Dio media vuelta y pasó frente a los cafés. ¡Al vuelo las campanas! La muchacha de ojos verdes estaba sentada con una amiga en el Casino llamado «de los señores», en uno de los sillones de la calzada. Ignacio, sin reflexionar un segundo, se le acercó. No sabía lo que le diría, pero no importaba. Se detuvo ante ella y renunció a todo preámbulo: puso una mano sobre la mesa y le preguntó si le había hecho daño con el balón azul. Ella le contestó que sí, e inclinándose ligeramente le mostró un exquisito corte que tenía sobre una ceja. Ignacio, entusiasmado, le pidió permiso para quedarse a su lado hasta que la herida hubiera cicatrizado. Ella hizo un mohín inteligente y gracioso, y señaló un sillón a su izquierda. Luego presentó.

—Mi amiga «Loli». Yo me llamo Ana María.

—Yo me llamo Ignacio.

Al tiempo de sentarse, Ignacio leyó mensajes totalmente distintos en los ojos de las dos muchachas. En los de Ana María, algo espontáneo, claro como la vela de un balandro; en los de Loli una terrible sospecha: la sospecha de que él era pescador.

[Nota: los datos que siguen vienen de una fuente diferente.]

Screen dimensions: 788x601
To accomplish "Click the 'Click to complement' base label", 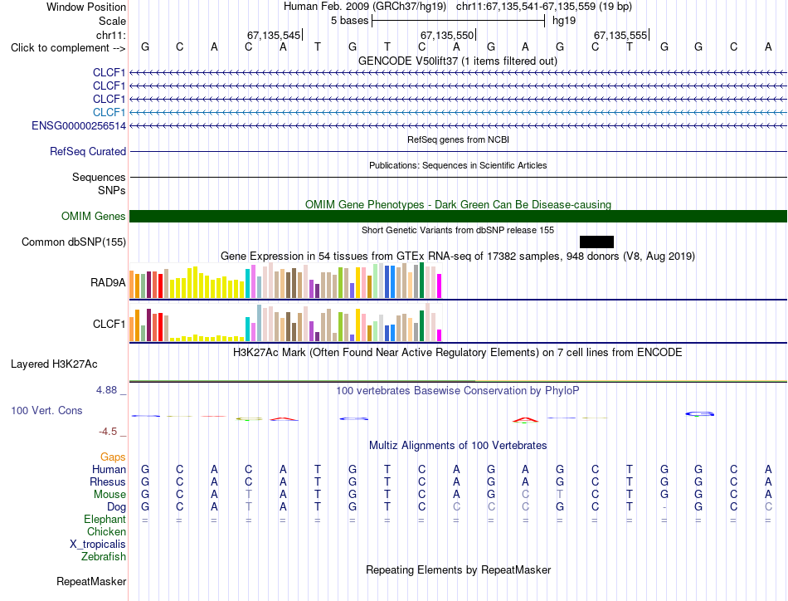I will [x=68, y=48].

La muchacha le miraba con desconcertante insolencia las alpargatas —de trenzas, no de
crep
—, el pantalón —azul marino, no blanco—, la camisa no de seda, la muñeca sin reloj. Luego el pecho, la frente morena, el pelo negro y rizado. Acodada en el sillón, sin quitarse el meñique de los labios, remató el examen:

—¿Qué estudias?

—Ahora empezaré abogado.

Loli sonrió. Al cabo de poco rato suspiró con absoluto aburrimiento.

—¡Bien chicos! —dijo, levantándose—. Os dejo. —Se pegó una absurda palmada en la cabeza. Y ya de espaldas levantó la mano y la agitó—:
Au revoir!
—Y se alejó.

Ignacio enarcó las cejas con asombro. Ana María se quitaba algo de la solapa del vestido.

—Me parece que no le he gustado —dijo Ignacio.

—Me parece que no —rubricó ella sonriendo—. Está loca, pero es muy simpática, de veras.

Ignacio se sentía molesto. Quería poner aquello en claro, pero Ana María cortó sus pensamientos.

—Tú no eres catalán, ¿verdad?

Ignacio se volvió. La muchacha tenía una barbilla diminuta, nariz chata, pómulos salientes. Se peinaba con un moño a cada lado. Era un encanto. Llevaba un traje de hilo, muy correcto. Cuando se reía, avanzaba la cabeza en actitud de gran cordialidad.

Ignacio pensaba: todo esto es un milagro. Hablaron de cosas neutras. Dos o tres comentarios de la chica le llamaron la atención. Primero, cuando los altavoces dieron el resultado de las regatas. Ana María le dijo: «¡A ver, perdona un momento! —Y escuchó. Al oír el nombre del ganador exclamó—: ¡Ah, ja! ¡Papá rabiará!» Luego, un momento en que el sol se rodeó de rayos blancos observó: «¿A ti no te parece que el sol es poco humilde?»

Se levantaron. Entraron en el teatro
guignol
—un real cada uno— y se rieron como benditos con el intercambio de garrotazos entre la mujer buena y Lucifer. Luego escucharon un charlatán —limeño— que vendía relojes de pulsera por dos duros. «¡El único defecto que tienen —decía— es que cuando marcan las doce no se sabe si es mediodía o medianoche!»